Dans le graphqiue 3, le taux d’imposition effectif agrégé dans tous les secteurs est présenté pour les années 1999 à 2015. Nous présentons les résultats pour les secteurs avec plus de 40 observations par an. Le secteur services immobiliers et services de location et de location de bail est celui avec le taux d’imposition effectif le plus bas pour la période. Le taux d’imposition effectif oscille entre 5 % et 10 % sur toute la période. Le faible taux d’imposition dans ce secteur n’est pas dû au transfert de bénéfices. Ceci est la conséquence de la part importante des fiducies dans le secteur de l’immobilier au Canada[13]. Les fiducies de placement immobilier font face à un très faible taux d’imposition effectif parce que les revenus attribués aux porteurs de parts de la fiducie ne sont pas assujettis à l’impôt des sociétés[14].

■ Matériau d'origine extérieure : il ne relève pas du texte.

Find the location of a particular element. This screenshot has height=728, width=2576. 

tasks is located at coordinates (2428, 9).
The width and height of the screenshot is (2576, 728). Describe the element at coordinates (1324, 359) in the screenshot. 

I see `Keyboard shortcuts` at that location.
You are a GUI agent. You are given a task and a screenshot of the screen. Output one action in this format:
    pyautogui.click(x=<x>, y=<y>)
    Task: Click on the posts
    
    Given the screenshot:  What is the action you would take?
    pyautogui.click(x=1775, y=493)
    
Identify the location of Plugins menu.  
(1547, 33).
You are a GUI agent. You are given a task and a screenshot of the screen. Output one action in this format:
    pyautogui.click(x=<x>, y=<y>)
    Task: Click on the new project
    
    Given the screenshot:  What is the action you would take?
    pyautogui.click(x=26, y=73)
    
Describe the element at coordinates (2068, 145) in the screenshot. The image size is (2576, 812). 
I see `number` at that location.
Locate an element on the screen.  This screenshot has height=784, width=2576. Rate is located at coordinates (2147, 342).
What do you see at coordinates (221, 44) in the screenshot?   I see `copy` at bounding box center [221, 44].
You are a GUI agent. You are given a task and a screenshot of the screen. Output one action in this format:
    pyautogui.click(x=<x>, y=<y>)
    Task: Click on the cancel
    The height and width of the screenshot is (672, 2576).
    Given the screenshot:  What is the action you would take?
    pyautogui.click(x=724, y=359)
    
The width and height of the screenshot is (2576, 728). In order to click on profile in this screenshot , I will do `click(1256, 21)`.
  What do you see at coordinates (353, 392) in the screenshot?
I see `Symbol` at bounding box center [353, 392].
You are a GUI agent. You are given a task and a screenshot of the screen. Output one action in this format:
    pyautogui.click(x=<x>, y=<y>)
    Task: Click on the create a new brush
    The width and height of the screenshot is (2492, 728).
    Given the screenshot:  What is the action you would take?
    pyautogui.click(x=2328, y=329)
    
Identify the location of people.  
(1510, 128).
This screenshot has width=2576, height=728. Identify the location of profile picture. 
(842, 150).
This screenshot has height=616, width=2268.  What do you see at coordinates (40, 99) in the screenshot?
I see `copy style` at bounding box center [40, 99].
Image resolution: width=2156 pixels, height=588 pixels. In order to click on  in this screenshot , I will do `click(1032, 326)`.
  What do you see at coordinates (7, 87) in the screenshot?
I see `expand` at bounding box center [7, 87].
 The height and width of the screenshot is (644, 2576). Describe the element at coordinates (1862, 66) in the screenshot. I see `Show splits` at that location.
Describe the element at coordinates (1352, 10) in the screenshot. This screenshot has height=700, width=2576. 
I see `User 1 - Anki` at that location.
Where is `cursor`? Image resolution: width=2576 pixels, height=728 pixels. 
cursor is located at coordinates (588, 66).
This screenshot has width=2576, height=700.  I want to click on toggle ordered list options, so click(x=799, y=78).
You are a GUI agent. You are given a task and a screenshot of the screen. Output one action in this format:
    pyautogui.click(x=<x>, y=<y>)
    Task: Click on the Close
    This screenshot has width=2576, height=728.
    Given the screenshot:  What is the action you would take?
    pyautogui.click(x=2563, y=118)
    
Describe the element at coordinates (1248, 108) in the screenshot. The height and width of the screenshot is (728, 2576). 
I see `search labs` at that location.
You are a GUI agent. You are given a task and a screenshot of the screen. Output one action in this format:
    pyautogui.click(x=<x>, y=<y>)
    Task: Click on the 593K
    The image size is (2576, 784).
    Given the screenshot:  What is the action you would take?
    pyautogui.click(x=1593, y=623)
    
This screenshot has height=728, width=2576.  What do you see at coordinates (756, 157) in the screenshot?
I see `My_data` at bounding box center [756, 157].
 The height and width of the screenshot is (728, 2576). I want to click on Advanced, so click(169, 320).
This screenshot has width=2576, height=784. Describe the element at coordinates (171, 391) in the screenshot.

Les taux d’imposition effectifs dans les secteurs manufacturier et de la finance et des assurances sont volatils, mais restent inférieurs au taux d’imposition légal. Les deux secteurs ont connu une baisse du taux d’imposition effectif. L’AETR dans le secteur de la finance a connu un pic anormal en 2008 lors de la crise des subprimes. Le taux d’imposition effectif est tombé à 4,2 % l’année suivante. Le secteur extractif a connu, quant à lui, une tendance à la hausse du taux d’imposition effectif atteignant un sommet en 2012. En 2013 et 2014, le taux d’imposition effectif s’est contracté autour de 24 % pour ensuite passer à 15 %. L’industrie de l’information a connu une tendance en forme de U avec un taux d’imposition effectif en baisse de 30 % en 2000 à 2 % en 2007, pour finalement atteindre 22 % en 2014. Le commerce de détail, le commerce de gros et le transport affichent un taux d’imposition effectif d’environ 22 % sur la période. Il n’y a pas de tendance claire pour ces secteurs.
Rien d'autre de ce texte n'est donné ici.